Long summer nights are the real deal in the South Island. The sun goes down at 10pm, people eat dinner at 9pm and ice cream at 9am. In Queenstown that is. Amisfield is a mere 15-minute drive from the tourist hot spot. Lake Hayes is just across the road, Morven’s Hill is the backdrop, and the Remarkables stand on the side. With the Trust the Chef menu, dishes change according to what is fresh that day, and probably how the chef is feeling. We ordered the $65 option and an extra glass of wine. It came with nine items where two were starters, two were mains, two were sides, two complimentary mini items and one sweet treat. The gazpacho and mousse starters we didn’t enjoy because they were so strongly flavoured and salty. Our favourites were definitely the smoked salmon and the potatoes. And dare I say you haven’t had roast potatoes until you’ve had these.
You may choose from three Trust the Chef options, all of which are very well priced. I recommend that you book ahead of time and arrange transport or veto a sober driver.
If the potatoes don’t come, screw it. Order it a la carte.
Two weekends ago I made it to Waiheke for the first time. Shameful, I know. But better late than never.
We started off at Mudbrick for lunch. The restaurant was very beautiful, with brilliant views and interior. I enjoyed the Fish of the Day with Soft Shell Crab, Thai Curry Cream, Mango, and Coriander ($47). It came paired with the Viognier 2014 Waiheke Island which we weren’t particular fans of. The Buffalo Yoghurt Mousse was lovely and perfectly matched with Ned Noble Sauvignon Blanc 2012 Marlborough ($18). Oh, and the truffle mash is amazing. Definitely get the truffle mash.
We then headed off to Cable Bay just down the road. Where Mudbrick was the traditional, prestigious brick house, Cable Bay was the large, classy modern house. Walking through the massive double doors it felt almost like a demo unit, like those setups you leaf through in design magazines. There is a large lawn with full 180 degree sea view, a helicopter, beanbags and a courtyard. The courtyard came with a French singer and his guitar, double thumbs up. Since we were well satisfied from the food at Mudbrick, we settled for wine and some shoestring fries.

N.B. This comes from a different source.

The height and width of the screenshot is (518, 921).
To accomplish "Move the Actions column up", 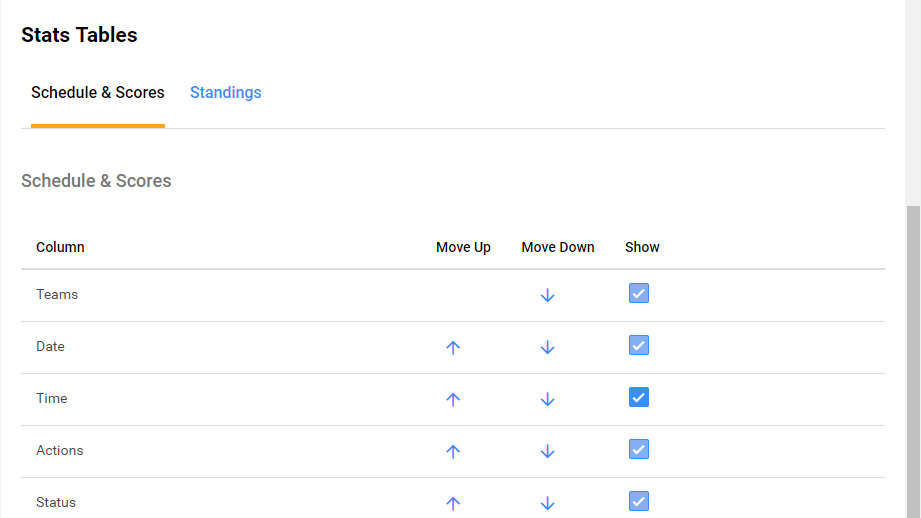I will 453,451.
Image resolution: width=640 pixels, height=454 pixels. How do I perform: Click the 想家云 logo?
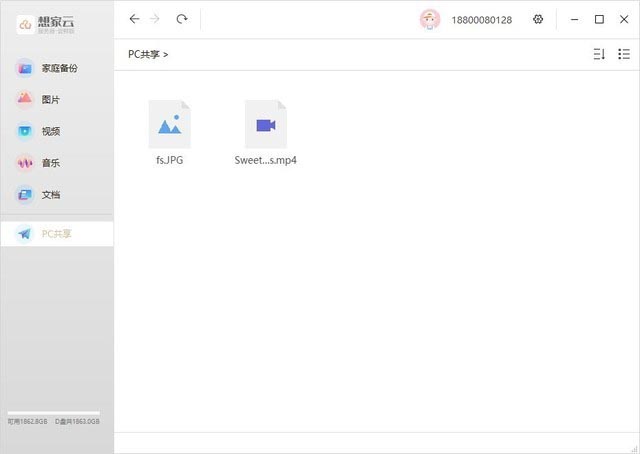(48, 23)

Our last stop was Little Oneroa Beach before heading back on the ferry home.
There goes the cliche – can you believe it’s the end of the year already. Once it hits December, Merry Christmas greetings are entirely acceptable. Really, it would be rude not to. Franklin this year, albeit some grinch houses, was great. There were snow machines, diving penguins, cute snowmen with earmuffs, naughty Santas, and a giant snowman snowing inside his belly – snowception.